_What to produce_
From the line with "866x756 pixels." to the line with "The image size is (1268, 710).", retype every line exactly, including those two, and leave out the rest of the data below.

_Provided data_

↓

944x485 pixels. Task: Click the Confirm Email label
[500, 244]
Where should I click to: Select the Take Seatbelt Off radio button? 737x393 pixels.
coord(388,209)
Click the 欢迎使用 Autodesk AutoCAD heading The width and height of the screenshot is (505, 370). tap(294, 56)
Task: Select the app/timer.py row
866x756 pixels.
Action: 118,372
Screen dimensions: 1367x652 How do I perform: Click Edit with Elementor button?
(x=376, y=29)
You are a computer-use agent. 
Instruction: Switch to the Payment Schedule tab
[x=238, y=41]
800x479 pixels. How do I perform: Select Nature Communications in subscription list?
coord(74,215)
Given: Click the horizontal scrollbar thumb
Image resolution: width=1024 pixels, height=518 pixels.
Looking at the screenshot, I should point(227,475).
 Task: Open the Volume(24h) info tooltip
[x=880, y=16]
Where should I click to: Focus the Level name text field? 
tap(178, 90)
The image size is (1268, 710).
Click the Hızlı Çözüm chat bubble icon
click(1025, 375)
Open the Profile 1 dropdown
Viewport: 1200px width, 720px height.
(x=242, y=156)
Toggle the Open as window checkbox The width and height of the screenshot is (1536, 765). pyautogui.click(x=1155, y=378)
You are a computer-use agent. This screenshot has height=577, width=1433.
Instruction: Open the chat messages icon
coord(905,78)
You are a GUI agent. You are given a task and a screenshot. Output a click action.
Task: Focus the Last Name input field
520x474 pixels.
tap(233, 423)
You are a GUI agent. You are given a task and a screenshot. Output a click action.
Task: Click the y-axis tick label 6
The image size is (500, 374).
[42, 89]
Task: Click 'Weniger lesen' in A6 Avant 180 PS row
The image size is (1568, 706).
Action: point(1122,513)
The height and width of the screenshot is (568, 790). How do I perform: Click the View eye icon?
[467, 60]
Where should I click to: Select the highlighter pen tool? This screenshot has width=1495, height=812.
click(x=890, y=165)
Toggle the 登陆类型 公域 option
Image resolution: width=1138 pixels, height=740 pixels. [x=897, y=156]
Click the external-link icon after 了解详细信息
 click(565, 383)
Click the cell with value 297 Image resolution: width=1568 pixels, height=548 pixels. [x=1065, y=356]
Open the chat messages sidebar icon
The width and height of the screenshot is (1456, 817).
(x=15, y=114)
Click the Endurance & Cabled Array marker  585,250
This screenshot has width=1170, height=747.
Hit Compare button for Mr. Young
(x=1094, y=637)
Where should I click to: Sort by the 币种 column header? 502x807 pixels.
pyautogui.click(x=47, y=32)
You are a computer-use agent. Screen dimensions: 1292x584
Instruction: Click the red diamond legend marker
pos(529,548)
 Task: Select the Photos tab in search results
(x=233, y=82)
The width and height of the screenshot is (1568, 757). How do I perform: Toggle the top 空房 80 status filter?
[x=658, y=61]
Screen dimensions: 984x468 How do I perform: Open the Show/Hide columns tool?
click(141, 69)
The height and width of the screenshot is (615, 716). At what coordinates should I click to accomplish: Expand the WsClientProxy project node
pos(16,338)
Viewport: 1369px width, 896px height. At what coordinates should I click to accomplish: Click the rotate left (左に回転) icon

↑

_Exercise answer_
866x756 pixels.
Action: 118,372
Screen dimensions: 1367x652 How do I perform: Click Edit with Elementor button?
(x=376, y=29)
You are a computer-use agent. 
Instruction: Switch to the Payment Schedule tab
[x=238, y=41]
800x479 pixels. How do I perform: Select Nature Communications in subscription list?
coord(74,215)
Given: Click the horizontal scrollbar thumb
Image resolution: width=1024 pixels, height=518 pixels.
Looking at the screenshot, I should point(227,475).
 Task: Open the Volume(24h) info tooltip
[x=880, y=16]
Where should I click to: Focus the Level name text field? 
tap(178, 90)
The image size is (1268, 710).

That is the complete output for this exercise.